» **WHAT YOU NEED TO DO**:
Copy out the listing below word for word, keeping every line unchanged.
====== INFORMATION SUPPLIED
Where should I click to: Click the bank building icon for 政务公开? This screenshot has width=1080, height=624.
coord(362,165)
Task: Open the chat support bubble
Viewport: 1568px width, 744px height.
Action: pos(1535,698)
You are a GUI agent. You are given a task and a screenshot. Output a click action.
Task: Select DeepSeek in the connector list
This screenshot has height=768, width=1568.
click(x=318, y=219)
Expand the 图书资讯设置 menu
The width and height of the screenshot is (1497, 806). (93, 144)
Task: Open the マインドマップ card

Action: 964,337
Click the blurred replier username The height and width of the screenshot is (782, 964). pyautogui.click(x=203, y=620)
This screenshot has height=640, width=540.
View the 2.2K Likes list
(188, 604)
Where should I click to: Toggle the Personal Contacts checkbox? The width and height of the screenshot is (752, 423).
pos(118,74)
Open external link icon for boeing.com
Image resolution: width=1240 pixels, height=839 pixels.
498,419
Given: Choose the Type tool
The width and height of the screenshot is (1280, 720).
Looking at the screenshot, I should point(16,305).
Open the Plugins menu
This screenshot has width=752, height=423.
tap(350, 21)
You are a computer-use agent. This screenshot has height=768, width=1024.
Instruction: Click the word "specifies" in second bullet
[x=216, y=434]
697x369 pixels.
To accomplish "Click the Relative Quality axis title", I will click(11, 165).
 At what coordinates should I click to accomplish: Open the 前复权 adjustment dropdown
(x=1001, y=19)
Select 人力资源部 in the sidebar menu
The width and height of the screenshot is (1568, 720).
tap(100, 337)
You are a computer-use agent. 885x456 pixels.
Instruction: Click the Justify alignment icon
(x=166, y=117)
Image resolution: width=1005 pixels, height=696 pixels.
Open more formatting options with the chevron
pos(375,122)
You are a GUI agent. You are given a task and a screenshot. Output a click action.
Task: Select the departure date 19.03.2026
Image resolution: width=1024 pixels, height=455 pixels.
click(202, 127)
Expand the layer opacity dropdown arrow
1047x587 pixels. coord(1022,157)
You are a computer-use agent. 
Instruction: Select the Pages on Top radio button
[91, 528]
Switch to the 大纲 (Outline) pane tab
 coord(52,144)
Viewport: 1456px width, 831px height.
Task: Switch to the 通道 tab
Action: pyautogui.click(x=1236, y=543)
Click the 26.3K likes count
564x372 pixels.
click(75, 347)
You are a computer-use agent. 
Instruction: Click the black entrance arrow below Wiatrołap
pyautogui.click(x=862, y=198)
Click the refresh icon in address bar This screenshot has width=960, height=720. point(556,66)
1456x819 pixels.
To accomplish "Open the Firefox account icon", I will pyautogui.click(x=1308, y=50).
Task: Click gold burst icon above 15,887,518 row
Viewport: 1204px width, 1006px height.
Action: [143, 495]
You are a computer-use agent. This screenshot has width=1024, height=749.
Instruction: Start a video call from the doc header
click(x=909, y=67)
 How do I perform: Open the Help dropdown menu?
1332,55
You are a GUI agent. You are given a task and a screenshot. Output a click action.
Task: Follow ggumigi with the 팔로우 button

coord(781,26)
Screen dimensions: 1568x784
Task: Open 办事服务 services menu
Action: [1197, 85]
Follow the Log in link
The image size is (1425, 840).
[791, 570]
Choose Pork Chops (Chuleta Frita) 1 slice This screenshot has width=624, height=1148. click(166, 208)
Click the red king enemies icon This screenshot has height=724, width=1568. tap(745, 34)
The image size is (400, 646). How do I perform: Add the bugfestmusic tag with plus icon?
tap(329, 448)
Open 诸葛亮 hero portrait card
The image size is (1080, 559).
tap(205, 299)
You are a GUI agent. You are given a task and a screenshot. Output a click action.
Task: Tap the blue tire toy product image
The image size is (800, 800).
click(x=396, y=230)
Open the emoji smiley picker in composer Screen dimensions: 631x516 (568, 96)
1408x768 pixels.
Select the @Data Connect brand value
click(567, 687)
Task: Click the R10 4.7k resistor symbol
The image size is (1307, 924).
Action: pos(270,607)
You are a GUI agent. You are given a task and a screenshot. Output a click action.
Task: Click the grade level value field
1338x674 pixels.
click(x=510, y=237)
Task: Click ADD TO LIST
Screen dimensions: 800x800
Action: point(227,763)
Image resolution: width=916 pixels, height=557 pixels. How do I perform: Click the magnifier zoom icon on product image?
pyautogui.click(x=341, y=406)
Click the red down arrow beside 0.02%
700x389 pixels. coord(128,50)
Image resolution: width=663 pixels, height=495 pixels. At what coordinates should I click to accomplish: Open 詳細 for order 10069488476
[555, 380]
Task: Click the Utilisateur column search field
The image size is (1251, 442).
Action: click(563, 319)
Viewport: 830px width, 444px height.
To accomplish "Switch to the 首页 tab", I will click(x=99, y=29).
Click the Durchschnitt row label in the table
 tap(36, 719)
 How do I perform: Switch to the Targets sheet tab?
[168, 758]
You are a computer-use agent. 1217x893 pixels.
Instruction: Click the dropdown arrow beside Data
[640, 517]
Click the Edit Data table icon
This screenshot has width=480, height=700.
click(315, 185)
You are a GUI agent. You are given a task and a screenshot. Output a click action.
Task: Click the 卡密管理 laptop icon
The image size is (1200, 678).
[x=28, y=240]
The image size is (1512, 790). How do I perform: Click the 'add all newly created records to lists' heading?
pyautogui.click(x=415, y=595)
============
» **TASK RESPONSE**:
Where should I click to: Click the bank building icon for 政务公开? This screenshot has width=1080, height=624.
coord(362,165)
Task: Open the chat support bubble
Viewport: 1568px width, 744px height.
Action: pos(1535,698)
You are a GUI agent. You are given a task and a screenshot. Output a click action.
Task: Select DeepSeek in the connector list
This screenshot has height=768, width=1568.
click(x=318, y=219)
Expand the 图书资讯设置 menu
The width and height of the screenshot is (1497, 806). (93, 144)
Task: Open the マインドマップ card

Action: 964,337
Click the blurred replier username The height and width of the screenshot is (782, 964). pyautogui.click(x=203, y=620)
This screenshot has height=640, width=540.
View the 2.2K Likes list
(188, 604)
Where should I click to: Toggle the Personal Contacts checkbox? The width and height of the screenshot is (752, 423).
pos(118,74)
Open external link icon for boeing.com
Image resolution: width=1240 pixels, height=839 pixels.
498,419
Given: Choose the Type tool
The width and height of the screenshot is (1280, 720).
Looking at the screenshot, I should point(16,305).
Open the Plugins menu
This screenshot has width=752, height=423.
tap(350, 21)
You are a computer-use agent. This screenshot has height=768, width=1024.
Instruction: Click the word "specifies" in second bullet
[x=216, y=434]
697x369 pixels.
To accomplish "Click the Relative Quality axis title", I will click(11, 165).
 At what coordinates should I click to accomplish: Open the 前复权 adjustment dropdown
(x=1001, y=19)
Select 人力资源部 in the sidebar menu
The width and height of the screenshot is (1568, 720).
tap(100, 337)
You are a computer-use agent. 885x456 pixels.
Instruction: Click the Justify alignment icon
(x=166, y=117)
Image resolution: width=1005 pixels, height=696 pixels.
Open more formatting options with the chevron
pos(375,122)
You are a GUI agent. You are given a task and a screenshot. Output a click action.
Task: Select the departure date 19.03.2026
Image resolution: width=1024 pixels, height=455 pixels.
click(202, 127)
Expand the layer opacity dropdown arrow
1047x587 pixels. coord(1022,157)
You are a computer-use agent. 
Instruction: Select the Pages on Top radio button
[91, 528]
Switch to the 大纲 (Outline) pane tab
 coord(52,144)
Viewport: 1456px width, 831px height.
Task: Switch to the 通道 tab
Action: pyautogui.click(x=1236, y=543)
Click the 26.3K likes count
564x372 pixels.
click(75, 347)
You are a computer-use agent. 
Instruction: Click the black entrance arrow below Wiatrołap
pyautogui.click(x=862, y=198)
Click the refresh icon in address bar This screenshot has width=960, height=720. point(556,66)
1456x819 pixels.
To accomplish "Open the Firefox account icon", I will pyautogui.click(x=1308, y=50).
Task: Click gold burst icon above 15,887,518 row
Viewport: 1204px width, 1006px height.
Action: [143, 495]
You are a computer-use agent. This screenshot has width=1024, height=749.
Instruction: Start a video call from the doc header
click(x=909, y=67)
 How do I perform: Open the Help dropdown menu?
1332,55
You are a GUI agent. You are given a task and a screenshot. Output a click action.
Task: Follow ggumigi with the 팔로우 button

coord(781,26)
Screen dimensions: 1568x784
Task: Open 办事服务 services menu
Action: [1197, 85]
Follow the Log in link
The image size is (1425, 840).
[791, 570]
Choose Pork Chops (Chuleta Frita) 1 slice This screenshot has width=624, height=1148. click(166, 208)
Click the red king enemies icon This screenshot has height=724, width=1568. tap(745, 34)
The image size is (400, 646). How do I perform: Add the bugfestmusic tag with plus icon?
tap(329, 448)
Open 诸葛亮 hero portrait card
The image size is (1080, 559).
tap(205, 299)
You are a GUI agent. You are given a task and a screenshot. Output a click action.
Task: Tap the blue tire toy product image
The image size is (800, 800).
click(x=396, y=230)
Open the emoji smiley picker in composer Screen dimensions: 631x516 (568, 96)
1408x768 pixels.
Select the @Data Connect brand value
click(567, 687)
Task: Click the R10 4.7k resistor symbol
The image size is (1307, 924).
Action: pos(270,607)
You are a GUI agent. You are given a task and a screenshot. Output a click action.
Task: Click the grade level value field
1338x674 pixels.
click(x=510, y=237)
Task: Click ADD TO LIST
Screen dimensions: 800x800
Action: point(227,763)
Image resolution: width=916 pixels, height=557 pixels. How do I perform: Click the magnifier zoom icon on product image?
pyautogui.click(x=341, y=406)
Click the red down arrow beside 0.02%
700x389 pixels. coord(128,50)
Image resolution: width=663 pixels, height=495 pixels. At what coordinates should I click to accomplish: Open 詳細 for order 10069488476
[555, 380]
Task: Click the Utilisateur column search field
The image size is (1251, 442).
Action: click(563, 319)
Viewport: 830px width, 444px height.
To accomplish "Switch to the 首页 tab", I will click(x=99, y=29).
Click the Durchschnitt row label in the table
 tap(36, 719)
 How do I perform: Switch to the Targets sheet tab?
[168, 758]
You are a computer-use agent. 1217x893 pixels.
Instruction: Click the dropdown arrow beside Data
[640, 517]
Click the Edit Data table icon
This screenshot has width=480, height=700.
click(315, 185)
You are a GUI agent. You are given a task and a screenshot. Output a click action.
Task: Click the 卡密管理 laptop icon
The image size is (1200, 678).
[x=28, y=240]
The image size is (1512, 790). How do I perform: Click the 'add all newly created records to lists' heading?
pyautogui.click(x=415, y=595)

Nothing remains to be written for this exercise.